Repeat, without any change, the entries presented below.

> Input for this task:
== == ==
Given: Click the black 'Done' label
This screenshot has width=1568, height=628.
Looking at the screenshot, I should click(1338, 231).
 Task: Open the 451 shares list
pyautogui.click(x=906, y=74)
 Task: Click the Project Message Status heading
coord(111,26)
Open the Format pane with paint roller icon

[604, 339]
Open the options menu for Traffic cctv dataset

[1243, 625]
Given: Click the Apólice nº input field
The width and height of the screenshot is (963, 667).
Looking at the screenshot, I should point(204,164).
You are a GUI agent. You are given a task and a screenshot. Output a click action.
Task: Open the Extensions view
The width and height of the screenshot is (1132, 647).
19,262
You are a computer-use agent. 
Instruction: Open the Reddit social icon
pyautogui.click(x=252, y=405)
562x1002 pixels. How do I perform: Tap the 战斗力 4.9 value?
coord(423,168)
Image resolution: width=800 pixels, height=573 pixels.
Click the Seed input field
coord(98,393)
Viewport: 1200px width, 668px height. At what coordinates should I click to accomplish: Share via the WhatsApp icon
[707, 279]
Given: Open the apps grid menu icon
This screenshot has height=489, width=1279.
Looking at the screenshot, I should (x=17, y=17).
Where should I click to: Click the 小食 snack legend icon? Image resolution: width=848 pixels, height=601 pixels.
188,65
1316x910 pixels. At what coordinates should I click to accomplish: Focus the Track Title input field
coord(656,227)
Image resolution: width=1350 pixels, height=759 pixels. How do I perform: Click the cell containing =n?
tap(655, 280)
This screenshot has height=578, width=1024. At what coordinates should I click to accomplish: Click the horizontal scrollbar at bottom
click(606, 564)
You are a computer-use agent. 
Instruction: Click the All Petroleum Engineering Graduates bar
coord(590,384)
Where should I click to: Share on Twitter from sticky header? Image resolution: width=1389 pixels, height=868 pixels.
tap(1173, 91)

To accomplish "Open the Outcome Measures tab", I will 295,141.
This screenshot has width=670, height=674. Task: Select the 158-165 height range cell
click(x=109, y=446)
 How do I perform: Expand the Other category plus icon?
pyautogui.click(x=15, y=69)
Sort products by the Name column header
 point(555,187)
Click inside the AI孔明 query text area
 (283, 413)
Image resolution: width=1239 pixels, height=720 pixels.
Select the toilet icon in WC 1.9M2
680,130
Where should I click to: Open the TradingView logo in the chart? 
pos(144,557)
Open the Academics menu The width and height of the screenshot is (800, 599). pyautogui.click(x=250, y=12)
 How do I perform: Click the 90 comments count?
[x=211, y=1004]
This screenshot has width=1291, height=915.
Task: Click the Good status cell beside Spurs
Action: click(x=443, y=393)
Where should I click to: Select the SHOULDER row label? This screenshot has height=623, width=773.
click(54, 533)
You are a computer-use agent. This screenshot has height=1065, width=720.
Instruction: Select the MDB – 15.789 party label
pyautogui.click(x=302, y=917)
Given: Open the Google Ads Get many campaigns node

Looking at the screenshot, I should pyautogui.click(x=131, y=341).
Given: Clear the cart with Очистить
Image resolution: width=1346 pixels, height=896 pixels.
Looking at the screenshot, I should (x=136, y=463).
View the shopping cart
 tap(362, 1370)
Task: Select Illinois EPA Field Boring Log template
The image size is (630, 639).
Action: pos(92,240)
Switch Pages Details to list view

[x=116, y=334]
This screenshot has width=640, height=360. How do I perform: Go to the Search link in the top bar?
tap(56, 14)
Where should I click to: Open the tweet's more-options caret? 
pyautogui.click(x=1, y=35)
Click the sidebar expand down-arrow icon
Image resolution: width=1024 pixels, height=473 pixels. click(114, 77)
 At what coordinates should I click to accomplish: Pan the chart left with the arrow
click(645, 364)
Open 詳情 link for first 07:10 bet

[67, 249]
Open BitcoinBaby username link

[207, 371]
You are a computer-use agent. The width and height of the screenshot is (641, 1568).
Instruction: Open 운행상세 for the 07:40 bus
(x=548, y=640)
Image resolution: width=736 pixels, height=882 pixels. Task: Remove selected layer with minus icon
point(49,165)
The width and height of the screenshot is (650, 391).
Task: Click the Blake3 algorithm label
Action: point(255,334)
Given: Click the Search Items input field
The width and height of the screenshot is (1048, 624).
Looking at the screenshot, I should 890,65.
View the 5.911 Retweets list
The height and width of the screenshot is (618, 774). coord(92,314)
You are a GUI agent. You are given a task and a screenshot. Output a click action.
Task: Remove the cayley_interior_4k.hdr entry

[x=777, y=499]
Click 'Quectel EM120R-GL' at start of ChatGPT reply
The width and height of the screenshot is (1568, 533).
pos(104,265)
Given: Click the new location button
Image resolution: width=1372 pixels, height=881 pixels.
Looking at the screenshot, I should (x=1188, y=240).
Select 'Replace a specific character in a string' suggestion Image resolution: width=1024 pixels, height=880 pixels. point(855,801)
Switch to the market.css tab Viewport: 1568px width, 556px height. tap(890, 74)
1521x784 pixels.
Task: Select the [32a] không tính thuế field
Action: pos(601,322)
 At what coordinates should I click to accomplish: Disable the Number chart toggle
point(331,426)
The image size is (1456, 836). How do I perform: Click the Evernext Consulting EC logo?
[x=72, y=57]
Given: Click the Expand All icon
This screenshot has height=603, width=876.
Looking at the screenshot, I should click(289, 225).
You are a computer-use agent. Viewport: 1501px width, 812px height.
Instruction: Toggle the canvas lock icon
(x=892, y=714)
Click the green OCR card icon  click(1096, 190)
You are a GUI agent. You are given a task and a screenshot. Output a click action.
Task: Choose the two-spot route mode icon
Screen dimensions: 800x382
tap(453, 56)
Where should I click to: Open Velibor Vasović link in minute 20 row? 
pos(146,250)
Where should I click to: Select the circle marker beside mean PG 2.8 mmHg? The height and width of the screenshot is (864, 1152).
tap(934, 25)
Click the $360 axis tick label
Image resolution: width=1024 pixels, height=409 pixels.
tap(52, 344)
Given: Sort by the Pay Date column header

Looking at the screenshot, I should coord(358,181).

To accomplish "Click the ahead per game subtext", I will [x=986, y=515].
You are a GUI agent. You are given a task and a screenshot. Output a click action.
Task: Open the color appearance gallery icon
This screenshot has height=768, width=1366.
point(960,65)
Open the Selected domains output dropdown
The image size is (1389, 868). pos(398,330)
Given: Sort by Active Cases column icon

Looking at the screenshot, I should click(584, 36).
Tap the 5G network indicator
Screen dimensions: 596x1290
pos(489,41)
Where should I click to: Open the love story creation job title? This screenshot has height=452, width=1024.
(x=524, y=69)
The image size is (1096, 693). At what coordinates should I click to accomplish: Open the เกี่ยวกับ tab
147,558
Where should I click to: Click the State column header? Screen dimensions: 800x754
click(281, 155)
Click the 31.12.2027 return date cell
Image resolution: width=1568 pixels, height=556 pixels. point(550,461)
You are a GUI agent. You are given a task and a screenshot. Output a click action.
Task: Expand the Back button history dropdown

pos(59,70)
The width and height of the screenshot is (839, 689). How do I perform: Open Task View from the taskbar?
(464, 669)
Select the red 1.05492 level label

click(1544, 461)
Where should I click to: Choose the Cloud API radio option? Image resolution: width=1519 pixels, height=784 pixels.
== == ==
> Reply:
Given: Click the black 'Done' label
This screenshot has width=1568, height=628.
Looking at the screenshot, I should click(1338, 231).
 Task: Open the 451 shares list
pyautogui.click(x=906, y=74)
 Task: Click the Project Message Status heading
coord(111,26)
Open the Format pane with paint roller icon

[604, 339]
Open the options menu for Traffic cctv dataset

[1243, 625]
Given: Click the Apólice nº input field
The width and height of the screenshot is (963, 667).
Looking at the screenshot, I should point(204,164).
You are a GUI agent. You are given a task and a screenshot. Output a click action.
Task: Open the Extensions view
The width and height of the screenshot is (1132, 647).
19,262
You are a computer-use agent. 
Instruction: Open the Reddit social icon
pyautogui.click(x=252, y=405)
562x1002 pixels. How do I perform: Tap the 战斗力 4.9 value?
coord(423,168)
Image resolution: width=800 pixels, height=573 pixels.
Click the Seed input field
coord(98,393)
Viewport: 1200px width, 668px height. At what coordinates should I click to accomplish: Share via the WhatsApp icon
[707, 279]
Given: Open the apps grid menu icon
This screenshot has height=489, width=1279.
Looking at the screenshot, I should (x=17, y=17).
Where should I click to: Click the 小食 snack legend icon? Image resolution: width=848 pixels, height=601 pixels.
188,65
1316x910 pixels. At what coordinates should I click to accomplish: Focus the Track Title input field
coord(656,227)
Image resolution: width=1350 pixels, height=759 pixels. How do I perform: Click the cell containing =n?
tap(655, 280)
This screenshot has height=578, width=1024. At what coordinates should I click to accomplish: Click the horizontal scrollbar at bottom
click(606, 564)
You are a computer-use agent. 
Instruction: Click the All Petroleum Engineering Graduates bar
coord(590,384)
Where should I click to: Share on Twitter from sticky header? Image resolution: width=1389 pixels, height=868 pixels.
tap(1173, 91)

To accomplish "Open the Outcome Measures tab", I will 295,141.
This screenshot has width=670, height=674. Task: Select the 158-165 height range cell
click(x=109, y=446)
 How do I perform: Expand the Other category plus icon?
pyautogui.click(x=15, y=69)
Sort products by the Name column header
 point(555,187)
Click inside the AI孔明 query text area
 (283, 413)
Image resolution: width=1239 pixels, height=720 pixels.
Select the toilet icon in WC 1.9M2
680,130
Where should I click to: Open the TradingView logo in the chart? 
pos(144,557)
Open the Academics menu The width and height of the screenshot is (800, 599). pyautogui.click(x=250, y=12)
 How do I perform: Click the 90 comments count?
[x=211, y=1004]
This screenshot has width=1291, height=915.
Task: Click the Good status cell beside Spurs
Action: click(x=443, y=393)
Where should I click to: Select the SHOULDER row label? This screenshot has height=623, width=773.
click(54, 533)
You are a computer-use agent. This screenshot has height=1065, width=720.
Instruction: Select the MDB – 15.789 party label
pyautogui.click(x=302, y=917)
Given: Open the Google Ads Get many campaigns node

Looking at the screenshot, I should pyautogui.click(x=131, y=341).
Given: Clear the cart with Очистить
Image resolution: width=1346 pixels, height=896 pixels.
Looking at the screenshot, I should (x=136, y=463).
View the shopping cart
 tap(362, 1370)
Task: Select Illinois EPA Field Boring Log template
The image size is (630, 639).
Action: pos(92,240)
Switch Pages Details to list view

[x=116, y=334]
This screenshot has width=640, height=360. How do I perform: Go to the Search link in the top bar?
tap(56, 14)
Where should I click to: Open the tweet's more-options caret? 
pyautogui.click(x=1, y=35)
Click the sidebar expand down-arrow icon
Image resolution: width=1024 pixels, height=473 pixels. click(114, 77)
 At what coordinates should I click to accomplish: Pan the chart left with the arrow
click(645, 364)
Open 詳情 link for first 07:10 bet

[67, 249]
Open BitcoinBaby username link

[207, 371]
You are a computer-use agent. The width and height of the screenshot is (641, 1568).
Instruction: Open 운행상세 for the 07:40 bus
(x=548, y=640)
Image resolution: width=736 pixels, height=882 pixels. Task: Remove selected layer with minus icon
point(49,165)
The width and height of the screenshot is (650, 391).
Task: Click the Blake3 algorithm label
Action: point(255,334)
Given: Click the Search Items input field
The width and height of the screenshot is (1048, 624).
Looking at the screenshot, I should 890,65.
View the 5.911 Retweets list
The height and width of the screenshot is (618, 774). coord(92,314)
You are a GUI agent. You are given a task and a screenshot. Output a click action.
Task: Remove the cayley_interior_4k.hdr entry

[x=777, y=499]
Click 'Quectel EM120R-GL' at start of ChatGPT reply
The width and height of the screenshot is (1568, 533).
pos(104,265)
Given: Click the new location button
Image resolution: width=1372 pixels, height=881 pixels.
Looking at the screenshot, I should (x=1188, y=240).
Select 'Replace a specific character in a string' suggestion Image resolution: width=1024 pixels, height=880 pixels. point(855,801)
Switch to the market.css tab Viewport: 1568px width, 556px height. tap(890, 74)
1521x784 pixels.
Task: Select the [32a] không tính thuế field
Action: pos(601,322)
 At what coordinates should I click to accomplish: Disable the Number chart toggle
point(331,426)
The image size is (1456, 836). How do I perform: Click the Evernext Consulting EC logo?
[x=72, y=57]
Given: Click the Expand All icon
This screenshot has height=603, width=876.
Looking at the screenshot, I should click(289, 225).
You are a computer-use agent. Viewport: 1501px width, 812px height.
Instruction: Toggle the canvas lock icon
(x=892, y=714)
Click the green OCR card icon  click(1096, 190)
You are a GUI agent. You are given a task and a screenshot. Output a click action.
Task: Choose the two-spot route mode icon
Screen dimensions: 800x382
tap(453, 56)
Where should I click to: Open Velibor Vasović link in minute 20 row? 
pos(146,250)
Where should I click to: Select the circle marker beside mean PG 2.8 mmHg? The height and width of the screenshot is (864, 1152).
tap(934, 25)
Click the $360 axis tick label
Image resolution: width=1024 pixels, height=409 pixels.
tap(52, 344)
Given: Sort by the Pay Date column header

Looking at the screenshot, I should coord(358,181).

To accomplish "Click the ahead per game subtext", I will [x=986, y=515].
You are a GUI agent. You are given a task and a screenshot. Output a click action.
Task: Open the color appearance gallery icon
This screenshot has height=768, width=1366.
point(960,65)
Open the Selected domains output dropdown
The image size is (1389, 868). pos(398,330)
Given: Sort by Active Cases column icon

Looking at the screenshot, I should click(584, 36).
Tap the 5G network indicator
Screen dimensions: 596x1290
pos(489,41)
Where should I click to: Open the love story creation job title? This screenshot has height=452, width=1024.
(x=524, y=69)
The image size is (1096, 693). At what coordinates should I click to accomplish: Open the เกี่ยวกับ tab
147,558
Where should I click to: Click the State column header? Screen dimensions: 800x754
click(281, 155)
Click the 31.12.2027 return date cell
Image resolution: width=1568 pixels, height=556 pixels. point(550,461)
You are a GUI agent. You are given a task and a screenshot. Output a click action.
Task: Expand the Back button history dropdown

pos(59,70)
The width and height of the screenshot is (839, 689). How do I perform: Open Task View from the taskbar?
(464, 669)
Select the red 1.05492 level label

click(1544, 461)
Where should I click to: Choose the Cloud API radio option? Image resolution: width=1519 pixels, height=784 pixels.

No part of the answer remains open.